Given task 1
Please give the stretch of records from the line containing "Task: Open the File menu" through the line containing "tap(887, 354)" again, replacing "gray" with "brown" and leaving everything else unchanged.

┌─ Quoted text

- Australian Dollar Shook Off Trade War Jitters – Weaker construction PMI may dent ‘Aussie’ today
- Rising UK Productivity Boosted GBP Exchange Rates – Concerns remain over strength of UK economic outlook
- Euro Muted After Underwhelming Eurozone Retail PMIs – Eurozone economy shows fresh signs of slowing
- Canadian Dollar Softened as Wage Growth Failed to Materialise – BOC looks set to remain on hold for longer
Even though the belligerent trade rhetoric of the US picked up again ahead of the weekend this was not enough to particularly dent AUD exchange rates. Markets remain largely hopeful that a full-blown trade war can still be avoided, limiting the negative impact on investor risk appetite for the time being. In the absence of any fresh domestic data, however, the Australian Dollar was unable to significantly capitalise on the latest weakening of the US Dollar.
With a slight softening forecast for March’s Australian construction PMI the ‘Aussie’ could well return to a weaker footing today.
After a fairly muted day of trading the Pound rallied sharply during Friday’s European session, pushing higher across the board. Investors were somewhat encouraged by news that UK productivity had risen for a second consecutive quarter in the fourth quarter of 2017. This suggests that the underlying health of the domestic economy may be stronger than previously thought, giving Sterling an incentive to recover some of its lost ground.

└─

Given task 2
Continue the currency market report from its last sentence.

┌─ Supplied information

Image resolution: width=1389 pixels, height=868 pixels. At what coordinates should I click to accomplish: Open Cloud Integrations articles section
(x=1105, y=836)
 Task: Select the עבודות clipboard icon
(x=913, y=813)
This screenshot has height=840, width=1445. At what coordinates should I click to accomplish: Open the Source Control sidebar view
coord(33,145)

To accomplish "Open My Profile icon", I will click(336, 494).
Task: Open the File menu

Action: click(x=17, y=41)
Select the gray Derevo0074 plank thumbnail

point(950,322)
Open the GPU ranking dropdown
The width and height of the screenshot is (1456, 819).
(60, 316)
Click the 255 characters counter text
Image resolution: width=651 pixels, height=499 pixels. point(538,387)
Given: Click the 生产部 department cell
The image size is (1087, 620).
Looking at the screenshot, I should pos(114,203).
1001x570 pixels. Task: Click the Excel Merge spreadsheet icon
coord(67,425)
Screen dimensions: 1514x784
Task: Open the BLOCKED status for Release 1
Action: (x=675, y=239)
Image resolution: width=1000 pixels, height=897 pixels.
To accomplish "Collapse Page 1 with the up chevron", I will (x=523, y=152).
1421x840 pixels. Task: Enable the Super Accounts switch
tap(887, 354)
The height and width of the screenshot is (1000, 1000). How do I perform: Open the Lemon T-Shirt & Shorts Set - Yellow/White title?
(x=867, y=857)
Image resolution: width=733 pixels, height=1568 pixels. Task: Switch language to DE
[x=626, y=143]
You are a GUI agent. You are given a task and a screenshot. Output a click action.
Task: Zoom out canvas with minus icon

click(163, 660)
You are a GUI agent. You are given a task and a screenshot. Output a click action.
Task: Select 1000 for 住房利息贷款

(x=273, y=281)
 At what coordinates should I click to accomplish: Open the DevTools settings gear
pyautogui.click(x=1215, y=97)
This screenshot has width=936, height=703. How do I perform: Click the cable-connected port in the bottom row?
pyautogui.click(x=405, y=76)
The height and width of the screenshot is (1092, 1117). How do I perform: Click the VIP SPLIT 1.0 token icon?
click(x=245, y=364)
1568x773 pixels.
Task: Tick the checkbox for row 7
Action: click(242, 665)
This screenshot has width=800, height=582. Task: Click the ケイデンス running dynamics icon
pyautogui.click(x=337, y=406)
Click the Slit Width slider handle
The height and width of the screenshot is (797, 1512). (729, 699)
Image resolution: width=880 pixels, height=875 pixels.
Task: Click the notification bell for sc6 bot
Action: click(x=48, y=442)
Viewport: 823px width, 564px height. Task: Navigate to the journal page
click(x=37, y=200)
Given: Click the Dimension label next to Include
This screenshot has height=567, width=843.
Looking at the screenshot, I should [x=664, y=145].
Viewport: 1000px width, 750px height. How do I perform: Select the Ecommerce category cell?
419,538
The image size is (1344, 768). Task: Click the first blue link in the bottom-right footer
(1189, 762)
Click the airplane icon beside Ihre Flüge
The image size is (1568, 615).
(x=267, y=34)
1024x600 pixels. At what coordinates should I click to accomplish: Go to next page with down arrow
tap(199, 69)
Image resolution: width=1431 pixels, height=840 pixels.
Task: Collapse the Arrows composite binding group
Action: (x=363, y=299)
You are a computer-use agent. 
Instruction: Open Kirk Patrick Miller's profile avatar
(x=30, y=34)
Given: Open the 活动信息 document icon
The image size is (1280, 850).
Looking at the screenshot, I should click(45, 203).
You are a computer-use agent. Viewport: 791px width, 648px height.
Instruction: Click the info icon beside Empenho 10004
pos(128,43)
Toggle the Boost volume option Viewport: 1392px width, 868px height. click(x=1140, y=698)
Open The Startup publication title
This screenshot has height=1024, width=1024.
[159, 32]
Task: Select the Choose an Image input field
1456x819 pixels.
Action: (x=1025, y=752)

└─

Exercise output 1
Task: Open the File menu

Action: click(x=17, y=41)
Select the brown Derevo0074 plank thumbnail

point(950,322)
Open the GPU ranking dropdown
The width and height of the screenshot is (1456, 819).
(60, 316)
Click the 255 characters counter text
Image resolution: width=651 pixels, height=499 pixels. point(538,387)
Given: Click the 生产部 department cell
The image size is (1087, 620).
Looking at the screenshot, I should pos(114,203).
1001x570 pixels. Task: Click the Excel Merge spreadsheet icon
coord(67,425)
Screen dimensions: 1514x784
Task: Open the BLOCKED status for Release 1
Action: (x=675, y=239)
Image resolution: width=1000 pixels, height=897 pixels.
To accomplish "Collapse Page 1 with the up chevron", I will (x=523, y=152).
1421x840 pixels. Task: Enable the Super Accounts switch
tap(887, 354)

Exercise output 2
Any signs of weakening in the Halifax house price index may see GBP exchange rates softening once again, though, as Brexit-based uncertainty continues to weigh on the domestic housing market.
A surprisingly sharp contraction in German industrial production on the month in February left the Euro on a softer footing ahead of the weekend. Confidence in the outlook of the Eurozone economy diminished further on the back of the latest raft of retail PMIs, which all showed a marked dip in March. With the Italian retail sector falling into a state of stagnation this encouraged speculation that the currency union will be unable to keep up its economic momentum in 2018.
If the German trade surplus widens as forecast this afternoon, however, EUR exchange rates could find a rallying point.
There was some disappointment as the US unemployment rate failed to fall as forecast for the second month in a row, holding steady at 4.1% instead. As this suggests that a decent degree of slack remains within the domestic labour market investors were encouraged to sell out of the US Dollar once again. Even so, this is unlikely to deter the Federal Reserve from pursuing its monetary tightening cycle, as wage growth picked up on the month.
Any fresh developments in the US-China trade standoff may prompt jitters for USD exchange rates in the near term.
While March’s Canadian unemployment data largely matched expectations the Canadian Dollar still came under pressure on Friday. Although full time employment saw a strong rebound on the month this was overshadowed by a disappointing hourly earnings figure. With wage growth failing to accelerate the chances of any return to Bank of Canada (BOC) hawkishness is not on the cards, leaving CAD exchange rates to trend lower.
Any softening in Canadian housing starts may give the Canadian Dollar further cause for weakness.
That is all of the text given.